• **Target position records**
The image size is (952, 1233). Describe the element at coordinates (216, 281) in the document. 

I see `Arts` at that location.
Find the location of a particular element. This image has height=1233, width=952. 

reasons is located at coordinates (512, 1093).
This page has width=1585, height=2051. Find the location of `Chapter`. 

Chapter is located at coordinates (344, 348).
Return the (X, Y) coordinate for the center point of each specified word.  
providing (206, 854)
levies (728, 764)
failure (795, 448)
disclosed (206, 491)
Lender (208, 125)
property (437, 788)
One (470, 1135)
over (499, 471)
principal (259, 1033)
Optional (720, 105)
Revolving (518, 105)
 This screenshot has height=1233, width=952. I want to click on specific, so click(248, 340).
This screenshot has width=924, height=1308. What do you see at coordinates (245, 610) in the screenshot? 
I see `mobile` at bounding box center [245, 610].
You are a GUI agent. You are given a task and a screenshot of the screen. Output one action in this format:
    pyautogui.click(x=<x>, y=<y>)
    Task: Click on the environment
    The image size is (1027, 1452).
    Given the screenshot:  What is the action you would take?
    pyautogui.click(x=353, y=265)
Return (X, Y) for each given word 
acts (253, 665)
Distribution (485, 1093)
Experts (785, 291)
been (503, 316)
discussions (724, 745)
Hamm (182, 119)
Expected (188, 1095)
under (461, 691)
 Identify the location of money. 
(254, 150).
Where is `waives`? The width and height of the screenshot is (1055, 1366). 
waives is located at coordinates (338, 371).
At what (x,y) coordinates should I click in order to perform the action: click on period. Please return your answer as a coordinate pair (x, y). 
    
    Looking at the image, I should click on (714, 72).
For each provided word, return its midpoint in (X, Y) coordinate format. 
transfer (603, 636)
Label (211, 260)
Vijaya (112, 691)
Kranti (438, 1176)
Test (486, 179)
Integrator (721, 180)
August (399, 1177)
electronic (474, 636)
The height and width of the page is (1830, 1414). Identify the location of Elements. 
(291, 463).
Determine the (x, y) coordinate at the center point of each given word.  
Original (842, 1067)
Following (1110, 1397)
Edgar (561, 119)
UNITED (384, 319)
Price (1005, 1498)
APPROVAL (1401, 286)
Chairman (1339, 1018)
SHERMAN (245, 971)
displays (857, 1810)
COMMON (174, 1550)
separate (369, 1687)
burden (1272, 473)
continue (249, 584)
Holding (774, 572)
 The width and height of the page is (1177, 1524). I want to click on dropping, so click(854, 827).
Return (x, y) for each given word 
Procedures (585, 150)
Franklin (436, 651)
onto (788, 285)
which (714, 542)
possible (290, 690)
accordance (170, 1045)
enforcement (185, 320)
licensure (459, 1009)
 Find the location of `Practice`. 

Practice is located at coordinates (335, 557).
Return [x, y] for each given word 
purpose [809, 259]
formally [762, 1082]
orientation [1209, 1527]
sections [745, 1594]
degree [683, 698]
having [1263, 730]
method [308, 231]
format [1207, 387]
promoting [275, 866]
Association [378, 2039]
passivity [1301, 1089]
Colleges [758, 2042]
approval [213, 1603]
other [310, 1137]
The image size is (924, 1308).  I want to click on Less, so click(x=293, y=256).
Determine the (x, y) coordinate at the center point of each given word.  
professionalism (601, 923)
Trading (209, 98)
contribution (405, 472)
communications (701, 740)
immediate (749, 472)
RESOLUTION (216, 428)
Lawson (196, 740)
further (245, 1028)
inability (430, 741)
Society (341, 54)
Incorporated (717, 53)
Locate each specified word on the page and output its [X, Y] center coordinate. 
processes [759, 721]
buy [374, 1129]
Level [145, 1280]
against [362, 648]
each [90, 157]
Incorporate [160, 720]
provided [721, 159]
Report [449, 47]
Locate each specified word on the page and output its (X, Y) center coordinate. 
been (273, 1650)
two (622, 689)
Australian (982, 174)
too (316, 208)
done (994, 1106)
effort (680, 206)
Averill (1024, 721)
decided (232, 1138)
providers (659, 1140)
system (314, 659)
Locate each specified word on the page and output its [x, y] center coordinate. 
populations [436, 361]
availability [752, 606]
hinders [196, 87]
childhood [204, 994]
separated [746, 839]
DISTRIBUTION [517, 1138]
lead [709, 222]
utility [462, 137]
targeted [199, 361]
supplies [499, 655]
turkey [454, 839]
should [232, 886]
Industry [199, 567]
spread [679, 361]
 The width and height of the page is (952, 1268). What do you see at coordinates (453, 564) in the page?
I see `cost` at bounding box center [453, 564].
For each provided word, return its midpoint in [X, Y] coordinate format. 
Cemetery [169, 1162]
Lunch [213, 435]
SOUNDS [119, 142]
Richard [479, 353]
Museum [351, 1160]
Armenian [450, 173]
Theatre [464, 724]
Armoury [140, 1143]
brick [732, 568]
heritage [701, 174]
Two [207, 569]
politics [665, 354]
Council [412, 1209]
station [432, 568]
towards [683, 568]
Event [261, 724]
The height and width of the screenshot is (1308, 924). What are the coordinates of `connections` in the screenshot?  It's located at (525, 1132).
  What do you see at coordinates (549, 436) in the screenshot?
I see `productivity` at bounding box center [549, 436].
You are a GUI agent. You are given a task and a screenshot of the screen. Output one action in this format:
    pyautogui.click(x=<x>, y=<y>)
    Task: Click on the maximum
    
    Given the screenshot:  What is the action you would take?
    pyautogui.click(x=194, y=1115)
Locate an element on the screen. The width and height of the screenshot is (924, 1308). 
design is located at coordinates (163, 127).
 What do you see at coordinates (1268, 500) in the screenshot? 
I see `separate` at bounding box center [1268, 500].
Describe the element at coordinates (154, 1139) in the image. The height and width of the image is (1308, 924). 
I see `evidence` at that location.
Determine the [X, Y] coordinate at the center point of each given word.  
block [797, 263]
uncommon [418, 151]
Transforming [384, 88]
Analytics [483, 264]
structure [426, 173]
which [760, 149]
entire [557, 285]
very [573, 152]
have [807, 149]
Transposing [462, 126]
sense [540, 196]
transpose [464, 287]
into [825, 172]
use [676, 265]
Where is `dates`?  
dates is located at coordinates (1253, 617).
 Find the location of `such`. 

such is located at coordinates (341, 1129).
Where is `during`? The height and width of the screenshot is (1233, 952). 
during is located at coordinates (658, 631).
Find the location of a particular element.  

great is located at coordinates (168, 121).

• **EXERCISE TASK**
Copy all the entries above word for word, keeping every line in its original order.

• **RIGHT ANSWER**
The image size is (952, 1233). Describe the element at coordinates (216, 281) in the document. 

I see `Arts` at that location.
Find the location of a particular element. This image has height=1233, width=952. 

reasons is located at coordinates (512, 1093).
This page has width=1585, height=2051. Find the location of `Chapter`. 

Chapter is located at coordinates (344, 348).
Return the (X, Y) coordinate for the center point of each specified word.  
providing (206, 854)
levies (728, 764)
failure (795, 448)
disclosed (206, 491)
Lender (208, 125)
property (437, 788)
One (470, 1135)
over (499, 471)
principal (259, 1033)
Optional (720, 105)
Revolving (518, 105)
 This screenshot has height=1233, width=952. I want to click on specific, so click(248, 340).
This screenshot has width=924, height=1308. What do you see at coordinates (245, 610) in the screenshot? 
I see `mobile` at bounding box center [245, 610].
You are a GUI agent. You are given a task and a screenshot of the screen. Output one action in this format:
    pyautogui.click(x=<x>, y=<y>)
    Task: Click on the environment
    The image size is (1027, 1452).
    Given the screenshot:  What is the action you would take?
    pyautogui.click(x=353, y=265)
Return (X, Y) for each given word 
acts (253, 665)
Distribution (485, 1093)
Experts (785, 291)
been (503, 316)
discussions (724, 745)
Hamm (182, 119)
Expected (188, 1095)
under (461, 691)
 Identify the location of money. 
(254, 150).
Where is `waives`? The width and height of the screenshot is (1055, 1366). 
waives is located at coordinates (338, 371).
At what (x,y) coordinates should I click in order to perform the action: click on period. Please return your answer as a coordinate pair (x, y). 
    
    Looking at the image, I should click on (714, 72).
For each provided word, return its midpoint in (X, Y) coordinate format. 
transfer (603, 636)
Label (211, 260)
Vijaya (112, 691)
Kranti (438, 1176)
Test (486, 179)
Integrator (721, 180)
August (399, 1177)
electronic (474, 636)
The height and width of the page is (1830, 1414). Identify the location of Elements. 
(291, 463).
Determine the (x, y) coordinate at the center point of each given word.  
Original (842, 1067)
Following (1110, 1397)
Edgar (561, 119)
UNITED (384, 319)
Price (1005, 1498)
APPROVAL (1401, 286)
Chairman (1339, 1018)
SHERMAN (245, 971)
displays (857, 1810)
COMMON (174, 1550)
separate (369, 1687)
burden (1272, 473)
continue (249, 584)
Holding (774, 572)
 The width and height of the page is (1177, 1524). I want to click on dropping, so click(854, 827).
Return (x, y) for each given word 
Procedures (585, 150)
Franklin (436, 651)
onto (788, 285)
which (714, 542)
possible (290, 690)
accordance (170, 1045)
enforcement (185, 320)
licensure (459, 1009)
 Find the location of `Practice`. 

Practice is located at coordinates (335, 557).
Return [x, y] for each given word 
purpose [809, 259]
formally [762, 1082]
orientation [1209, 1527]
sections [745, 1594]
degree [683, 698]
having [1263, 730]
method [308, 231]
format [1207, 387]
promoting [275, 866]
Association [378, 2039]
passivity [1301, 1089]
Colleges [758, 2042]
approval [213, 1603]
other [310, 1137]
The image size is (924, 1308).  I want to click on Less, so click(x=293, y=256).
Determine the (x, y) coordinate at the center point of each given word.  
professionalism (601, 923)
Trading (209, 98)
contribution (405, 472)
communications (701, 740)
immediate (749, 472)
RESOLUTION (216, 428)
Lawson (196, 740)
further (245, 1028)
inability (430, 741)
Society (341, 54)
Incorporated (717, 53)
Locate each specified word on the page and output its [X, Y] center coordinate. 
processes [759, 721]
buy [374, 1129]
Level [145, 1280]
against [362, 648]
each [90, 157]
Incorporate [160, 720]
provided [721, 159]
Report [449, 47]
Locate each specified word on the page and output its (X, Y) center coordinate. 
been (273, 1650)
two (622, 689)
Australian (982, 174)
too (316, 208)
done (994, 1106)
effort (680, 206)
Averill (1024, 721)
decided (232, 1138)
providers (659, 1140)
system (314, 659)
Locate each specified word on the page and output its [x, y] center coordinate. 
populations [436, 361]
availability [752, 606]
hinders [196, 87]
childhood [204, 994]
separated [746, 839]
DISTRIBUTION [517, 1138]
lead [709, 222]
utility [462, 137]
targeted [199, 361]
supplies [499, 655]
turkey [454, 839]
should [232, 886]
Industry [199, 567]
spread [679, 361]
 The width and height of the page is (952, 1268). What do you see at coordinates (453, 564) in the page?
I see `cost` at bounding box center [453, 564].
For each provided word, return its midpoint in [X, Y] coordinate format. 
Cemetery [169, 1162]
Lunch [213, 435]
SOUNDS [119, 142]
Richard [479, 353]
Museum [351, 1160]
Armenian [450, 173]
Theatre [464, 724]
Armoury [140, 1143]
brick [732, 568]
heritage [701, 174]
Two [207, 569]
politics [665, 354]
Council [412, 1209]
station [432, 568]
towards [683, 568]
Event [261, 724]
The height and width of the screenshot is (1308, 924). What are the coordinates of `connections` in the screenshot?  It's located at (525, 1132).
  What do you see at coordinates (549, 436) in the screenshot?
I see `productivity` at bounding box center [549, 436].
You are a GUI agent. You are given a task and a screenshot of the screen. Output one action in this format:
    pyautogui.click(x=<x>, y=<y>)
    Task: Click on the maximum
    
    Given the screenshot:  What is the action you would take?
    pyautogui.click(x=194, y=1115)
Locate an element on the screen. The width and height of the screenshot is (924, 1308). 
design is located at coordinates (163, 127).
 What do you see at coordinates (1268, 500) in the screenshot? 
I see `separate` at bounding box center [1268, 500].
Describe the element at coordinates (154, 1139) in the image. The height and width of the image is (1308, 924). 
I see `evidence` at that location.
Determine the [X, Y] coordinate at the center point of each given word.  
block [797, 263]
uncommon [418, 151]
Transforming [384, 88]
Analytics [483, 264]
structure [426, 173]
which [760, 149]
entire [557, 285]
very [573, 152]
have [807, 149]
Transposing [462, 126]
sense [540, 196]
transpose [464, 287]
into [825, 172]
use [676, 265]
Where is `dates`?  
dates is located at coordinates (1253, 617).
 Find the location of `such`. 

such is located at coordinates (341, 1129).
Where is `during`? The height and width of the screenshot is (1233, 952). 
during is located at coordinates (658, 631).
Find the location of a particular element.  

great is located at coordinates (168, 121).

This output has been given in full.